--- DATASET RECORDS ---
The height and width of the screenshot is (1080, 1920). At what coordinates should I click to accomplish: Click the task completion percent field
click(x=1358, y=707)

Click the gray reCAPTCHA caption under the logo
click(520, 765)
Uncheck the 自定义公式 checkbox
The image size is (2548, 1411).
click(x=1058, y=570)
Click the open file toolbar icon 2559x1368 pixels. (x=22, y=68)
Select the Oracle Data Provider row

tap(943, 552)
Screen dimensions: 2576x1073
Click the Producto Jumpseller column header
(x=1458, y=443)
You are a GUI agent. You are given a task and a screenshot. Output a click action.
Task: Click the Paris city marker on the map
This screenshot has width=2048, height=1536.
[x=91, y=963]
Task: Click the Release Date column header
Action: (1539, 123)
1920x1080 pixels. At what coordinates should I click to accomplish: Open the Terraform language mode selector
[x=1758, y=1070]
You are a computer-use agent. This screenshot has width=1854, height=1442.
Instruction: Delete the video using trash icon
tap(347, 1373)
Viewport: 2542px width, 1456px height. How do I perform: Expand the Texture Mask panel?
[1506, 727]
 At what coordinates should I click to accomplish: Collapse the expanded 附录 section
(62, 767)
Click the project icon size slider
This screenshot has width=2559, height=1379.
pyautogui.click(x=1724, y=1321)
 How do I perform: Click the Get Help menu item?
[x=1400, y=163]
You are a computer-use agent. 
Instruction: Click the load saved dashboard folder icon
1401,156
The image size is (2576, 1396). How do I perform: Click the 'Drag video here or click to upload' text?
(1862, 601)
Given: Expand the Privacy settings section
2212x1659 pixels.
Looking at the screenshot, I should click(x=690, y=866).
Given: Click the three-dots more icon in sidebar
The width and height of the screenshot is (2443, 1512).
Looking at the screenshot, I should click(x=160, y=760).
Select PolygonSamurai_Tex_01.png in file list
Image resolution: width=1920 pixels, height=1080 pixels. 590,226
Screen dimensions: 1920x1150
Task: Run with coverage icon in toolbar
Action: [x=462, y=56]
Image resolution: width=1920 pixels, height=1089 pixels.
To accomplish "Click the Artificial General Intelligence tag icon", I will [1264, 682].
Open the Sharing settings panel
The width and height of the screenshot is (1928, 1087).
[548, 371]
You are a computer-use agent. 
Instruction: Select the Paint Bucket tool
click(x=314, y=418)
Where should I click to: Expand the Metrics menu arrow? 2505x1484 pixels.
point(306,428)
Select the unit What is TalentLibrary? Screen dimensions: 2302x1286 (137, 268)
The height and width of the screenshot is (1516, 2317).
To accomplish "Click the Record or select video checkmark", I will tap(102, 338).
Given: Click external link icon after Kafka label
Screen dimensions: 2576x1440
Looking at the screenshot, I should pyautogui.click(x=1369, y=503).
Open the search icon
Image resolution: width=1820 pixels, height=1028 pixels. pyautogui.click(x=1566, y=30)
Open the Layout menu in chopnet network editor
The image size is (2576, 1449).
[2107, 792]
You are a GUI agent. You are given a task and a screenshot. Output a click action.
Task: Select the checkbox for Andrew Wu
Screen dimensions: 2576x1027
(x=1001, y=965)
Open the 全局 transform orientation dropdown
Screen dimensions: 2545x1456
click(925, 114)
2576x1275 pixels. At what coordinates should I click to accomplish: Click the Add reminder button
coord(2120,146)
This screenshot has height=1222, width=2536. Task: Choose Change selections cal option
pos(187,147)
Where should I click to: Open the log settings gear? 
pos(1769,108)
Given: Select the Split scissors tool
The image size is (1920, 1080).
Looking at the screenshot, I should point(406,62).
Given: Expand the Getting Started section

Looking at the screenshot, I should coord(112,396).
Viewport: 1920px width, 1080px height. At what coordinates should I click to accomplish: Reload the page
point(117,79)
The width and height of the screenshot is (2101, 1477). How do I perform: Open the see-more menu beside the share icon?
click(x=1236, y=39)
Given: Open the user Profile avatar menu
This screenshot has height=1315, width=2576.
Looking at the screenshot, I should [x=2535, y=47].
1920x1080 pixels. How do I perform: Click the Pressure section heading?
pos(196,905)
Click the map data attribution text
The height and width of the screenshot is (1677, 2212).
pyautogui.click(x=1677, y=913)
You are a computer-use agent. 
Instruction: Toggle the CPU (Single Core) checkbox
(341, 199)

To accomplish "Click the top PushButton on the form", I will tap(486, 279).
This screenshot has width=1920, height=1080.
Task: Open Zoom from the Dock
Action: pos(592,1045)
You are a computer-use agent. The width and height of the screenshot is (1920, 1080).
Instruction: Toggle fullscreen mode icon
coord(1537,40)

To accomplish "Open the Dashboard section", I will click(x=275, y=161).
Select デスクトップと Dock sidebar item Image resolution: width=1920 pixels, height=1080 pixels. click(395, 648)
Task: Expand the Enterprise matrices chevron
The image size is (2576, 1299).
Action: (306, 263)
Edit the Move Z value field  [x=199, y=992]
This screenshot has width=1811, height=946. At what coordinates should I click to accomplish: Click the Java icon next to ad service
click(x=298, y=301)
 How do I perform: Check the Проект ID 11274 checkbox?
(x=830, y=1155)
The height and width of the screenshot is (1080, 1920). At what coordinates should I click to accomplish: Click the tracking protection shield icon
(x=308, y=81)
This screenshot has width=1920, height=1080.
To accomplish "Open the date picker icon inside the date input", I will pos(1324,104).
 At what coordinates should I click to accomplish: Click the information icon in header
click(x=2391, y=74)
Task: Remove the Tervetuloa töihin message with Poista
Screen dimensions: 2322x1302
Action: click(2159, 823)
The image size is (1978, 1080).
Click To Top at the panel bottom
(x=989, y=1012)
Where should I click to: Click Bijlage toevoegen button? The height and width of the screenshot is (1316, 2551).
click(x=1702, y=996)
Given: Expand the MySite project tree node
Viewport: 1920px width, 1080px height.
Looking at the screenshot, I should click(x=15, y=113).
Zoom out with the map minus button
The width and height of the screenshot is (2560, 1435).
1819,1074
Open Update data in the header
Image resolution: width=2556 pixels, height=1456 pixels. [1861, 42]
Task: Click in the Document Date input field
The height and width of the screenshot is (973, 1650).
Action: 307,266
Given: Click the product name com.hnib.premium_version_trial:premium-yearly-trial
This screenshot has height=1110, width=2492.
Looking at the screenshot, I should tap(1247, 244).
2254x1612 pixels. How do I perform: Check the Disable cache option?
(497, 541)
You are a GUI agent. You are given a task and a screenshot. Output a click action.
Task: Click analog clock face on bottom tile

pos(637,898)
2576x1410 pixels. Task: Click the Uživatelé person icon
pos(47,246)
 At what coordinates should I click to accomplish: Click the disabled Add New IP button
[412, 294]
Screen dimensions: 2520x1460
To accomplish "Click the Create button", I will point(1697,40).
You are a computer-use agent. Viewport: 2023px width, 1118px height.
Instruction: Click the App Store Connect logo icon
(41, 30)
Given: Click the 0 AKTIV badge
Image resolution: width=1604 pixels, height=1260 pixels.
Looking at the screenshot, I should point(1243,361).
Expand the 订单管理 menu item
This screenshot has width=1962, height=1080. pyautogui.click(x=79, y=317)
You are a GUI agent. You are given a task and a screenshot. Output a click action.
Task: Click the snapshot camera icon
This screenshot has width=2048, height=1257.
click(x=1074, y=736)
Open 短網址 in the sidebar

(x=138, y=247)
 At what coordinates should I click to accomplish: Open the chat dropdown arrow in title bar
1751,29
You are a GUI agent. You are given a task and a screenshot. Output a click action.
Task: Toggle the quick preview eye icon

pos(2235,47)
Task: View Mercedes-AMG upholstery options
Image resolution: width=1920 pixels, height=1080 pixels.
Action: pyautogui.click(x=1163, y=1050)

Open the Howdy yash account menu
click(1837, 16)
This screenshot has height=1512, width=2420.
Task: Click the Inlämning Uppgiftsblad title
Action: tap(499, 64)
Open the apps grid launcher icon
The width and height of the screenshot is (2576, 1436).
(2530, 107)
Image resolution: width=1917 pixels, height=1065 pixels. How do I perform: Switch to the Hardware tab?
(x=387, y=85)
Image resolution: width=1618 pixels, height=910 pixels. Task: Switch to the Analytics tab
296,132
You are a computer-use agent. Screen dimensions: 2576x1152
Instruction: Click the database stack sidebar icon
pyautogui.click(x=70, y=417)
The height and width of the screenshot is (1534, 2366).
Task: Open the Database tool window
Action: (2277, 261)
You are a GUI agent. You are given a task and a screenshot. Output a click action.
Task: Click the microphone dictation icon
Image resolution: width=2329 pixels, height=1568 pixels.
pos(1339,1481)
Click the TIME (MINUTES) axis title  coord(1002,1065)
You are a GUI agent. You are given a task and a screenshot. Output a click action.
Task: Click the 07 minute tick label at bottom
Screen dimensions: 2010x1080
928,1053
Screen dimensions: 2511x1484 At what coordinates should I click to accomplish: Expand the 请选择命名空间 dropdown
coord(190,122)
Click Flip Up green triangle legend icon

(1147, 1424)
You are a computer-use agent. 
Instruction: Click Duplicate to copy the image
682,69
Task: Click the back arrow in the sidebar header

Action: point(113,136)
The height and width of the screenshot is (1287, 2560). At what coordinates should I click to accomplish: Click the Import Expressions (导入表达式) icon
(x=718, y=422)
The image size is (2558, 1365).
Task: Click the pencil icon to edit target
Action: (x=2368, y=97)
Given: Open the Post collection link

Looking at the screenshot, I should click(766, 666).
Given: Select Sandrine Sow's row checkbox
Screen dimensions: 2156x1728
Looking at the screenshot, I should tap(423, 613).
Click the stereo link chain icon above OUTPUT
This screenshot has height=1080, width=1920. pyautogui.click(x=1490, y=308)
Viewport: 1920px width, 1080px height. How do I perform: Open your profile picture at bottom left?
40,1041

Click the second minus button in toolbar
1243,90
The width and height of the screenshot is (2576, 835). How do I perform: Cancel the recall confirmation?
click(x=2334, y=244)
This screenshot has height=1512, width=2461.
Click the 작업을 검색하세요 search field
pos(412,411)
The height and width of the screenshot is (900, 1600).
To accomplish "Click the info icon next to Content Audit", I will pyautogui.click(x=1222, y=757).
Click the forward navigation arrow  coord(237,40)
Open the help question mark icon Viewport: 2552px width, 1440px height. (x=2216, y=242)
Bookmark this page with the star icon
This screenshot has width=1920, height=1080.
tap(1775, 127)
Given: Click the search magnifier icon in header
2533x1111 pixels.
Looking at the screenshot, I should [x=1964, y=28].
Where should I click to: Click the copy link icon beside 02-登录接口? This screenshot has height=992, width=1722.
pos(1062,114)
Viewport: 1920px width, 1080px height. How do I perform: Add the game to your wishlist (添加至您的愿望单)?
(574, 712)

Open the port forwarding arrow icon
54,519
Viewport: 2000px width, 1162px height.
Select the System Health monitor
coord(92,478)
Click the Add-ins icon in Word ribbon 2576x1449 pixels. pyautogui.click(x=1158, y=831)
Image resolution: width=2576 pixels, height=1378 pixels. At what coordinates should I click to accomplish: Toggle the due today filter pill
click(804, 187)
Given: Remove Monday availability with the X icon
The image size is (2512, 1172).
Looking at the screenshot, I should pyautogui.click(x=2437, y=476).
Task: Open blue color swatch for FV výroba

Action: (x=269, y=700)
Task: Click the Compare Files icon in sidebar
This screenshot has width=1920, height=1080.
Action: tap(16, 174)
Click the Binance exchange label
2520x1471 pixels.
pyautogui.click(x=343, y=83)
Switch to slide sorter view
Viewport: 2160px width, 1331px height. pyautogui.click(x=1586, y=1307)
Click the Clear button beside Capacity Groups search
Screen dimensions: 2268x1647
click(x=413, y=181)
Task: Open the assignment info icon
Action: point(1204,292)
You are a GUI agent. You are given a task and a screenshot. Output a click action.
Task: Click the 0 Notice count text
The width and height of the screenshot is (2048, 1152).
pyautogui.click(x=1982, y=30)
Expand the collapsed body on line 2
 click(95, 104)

--- INSTRUCTIONS TO FOLLOW ---
Wherever the string "Remove" is found in the listing above, copy the line that contains it.

--- RESULT ---
Task: Remove the Tervetuloa töihin message with Poista
Given: Remove Monday availability with the X icon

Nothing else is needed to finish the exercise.